Massachusetts Sports Betting Bill Momentum Builds After House Vote
Fred Kfoury III/Icon Sportswire via Getty Images. Pictured: Patriots mascot
Massachusetts lawmakers advanced a statewide mobile sports betting bill Thursday, another key step for the long-stalled legislation in one of the nation’s most-watched potential legal wagering markets.
The Massachusetts House of Representatives passed the bill 156-3 on the full floor days after two separate House committees advanced the legislation. Lawmakers deliberated and ultimately passed several amendments to the proposal, including legislation to protect and encourage minority business participation in a potential new legal sports betting market.
A similar measure is awaiting action in the Senate. Lawmakers must bridge differences between the passed House bill and the Senate companion, which has not yet been scheduled for a vote.
The Senate had previously been less receptive to legal wagering but multiple House members Thursday said they were optomstic about this year’s chances.
Though significant legislative legwork remains, Thursday’s vote caps one of the most consequential weeks for Massachusetts legal sports betting hopes.
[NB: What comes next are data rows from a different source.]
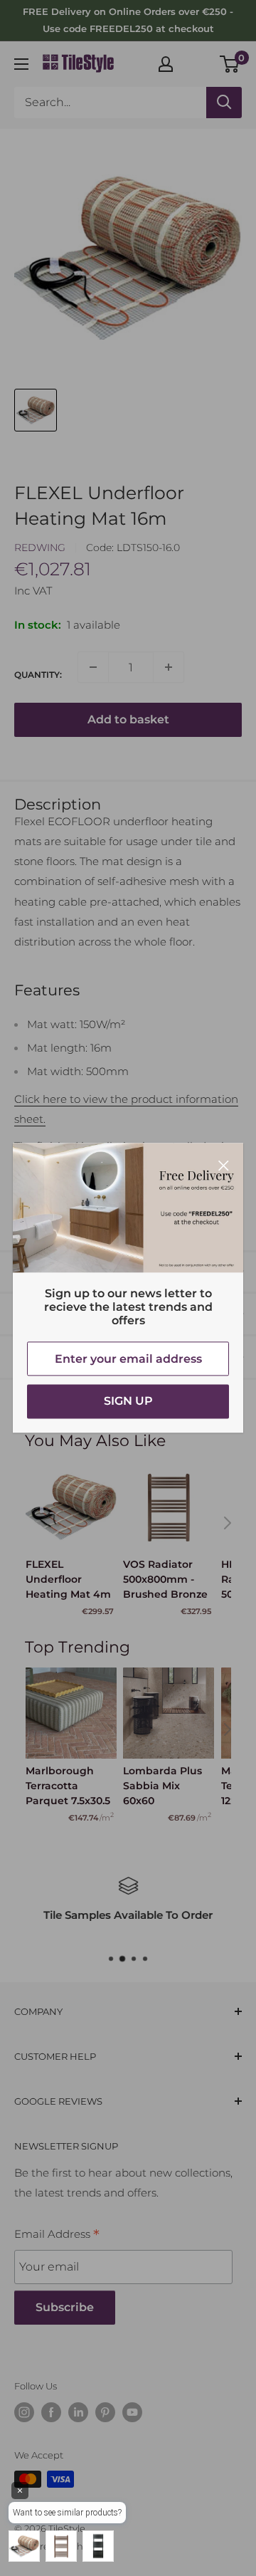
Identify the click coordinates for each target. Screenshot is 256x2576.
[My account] (166, 64)
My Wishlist (197, 62)
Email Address (57, 2236)
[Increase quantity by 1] (168, 667)
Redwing (39, 547)
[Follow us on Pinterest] (105, 2412)
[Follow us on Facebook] (51, 2412)
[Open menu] (21, 64)
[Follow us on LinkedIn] (78, 2412)
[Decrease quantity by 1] (93, 667)
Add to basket (128, 719)
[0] (230, 64)
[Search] (224, 102)
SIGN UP (128, 1401)
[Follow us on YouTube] (132, 2412)
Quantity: (38, 674)
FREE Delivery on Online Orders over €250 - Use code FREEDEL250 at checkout (128, 20)
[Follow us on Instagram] (24, 2412)
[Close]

The bill will give MGM Springfield, Encore Boston Harbor and Plainridge Park Casino access to up to three online sportsbooks, or “skins,” apiece as well as retail sportsbooks at their respective properties. The state’s two horse racing simulcast facilities can also open one retail and online sportsbook apiece.
An uncapped number of “untethered” operators unaffiliated with brick-and-mortar gaming facilities can also apply for licensure. If the bill is passed as written, Massachusetts would be among the first states to permit both tethered and untethered sports betting licenses.
Massachusetts would also be one of the first states to allow in-stadium sportsbooks under the current bill.
Elected officials including Republican Gov. Charlie Baker and high-ranking lawmakers in the Democratic-controlled legislature have introduced several dozen legal wagering bills in the three years since the Supreme Court struck down the federal betting ban. Despite bipartisan support for legal wagering in concept, policymakers haven’t reached consensus on a host of key issues including license allocation and college event wagering eligibility.
The latest House bill combines 12 separate 2021 bills into one proposal that creates potentially unlimited market access and permits in-state college wagering.
College betting is opposed by leading Massachusetts universities including Harvard, Boston College and Boston University, which fear legal sports betting would hurt student-athletes. Wagering on NCAA sporting events is also controversial in a state where many lawmakers still remember the Boston College point-shaving scandal of the 1970’s.
Speaking in support of the bill Thursday, Rep. Jeff Parisella said college betting would help integrity and could be used to prevent future scandals.
“We believe it’s appropriate to allow college betting for a number of reasons,” Parisella said on the House floor. “It brings it out of the shadows. We want to make sure the shaving scandal that happened years ago doesn’t happen again.”
He also said a college betting ban would be counterproductive in a state where NCAA wagering is legal in neighboring New Hampshire, Rhode Island, Connecticut and New York. Rep. Andres Vargas said during debate Thursday that college betting could make up as much as 25 percent of Massachusetts betting handle.
License allocation has arguably been a bigger roadblock as many top sportsbook brands jockey from market prominance.
MGM and Wynn have invested hundreds of millions of dollars in Massachusetts for MGM Springfield and Encore Boston Harbor, respectively since they were awarded the commonwealth’s first-ever full-scale commercial casino licenses under gaming legislation passed a decade ago. Penn National has also invested heavily in Plainridge Park Casino, a slot and harness racing facility, which was allowed to expand its gaming options under the same 2011 law.
Along with MGM, Wynn and Penn National, which purchased former Massachusetts-based Barstool Sports to promote its iGaming properties, Boston-bassed DraftKings is also interested in the Massachusetts market. The daily fantasy sports-turned sports betting giant successfully bid for a de facto sports betting monopoly in neighboring New Hampshire and will be one of three legal sportsbooks to launch in Connecticut.
These marquee gaming brands with deep financial and historical ties to Massachusetts add even greater significance to what could be one of the nation’s most lucrative per capita sports betting markets.
Massachusetts has among the nation’s wealthiest and most-educated populations, demographics that correlate positively with sports betting participation.
It also features widely-recognized, championship franchises in each of the “Big Four” American sports leagues.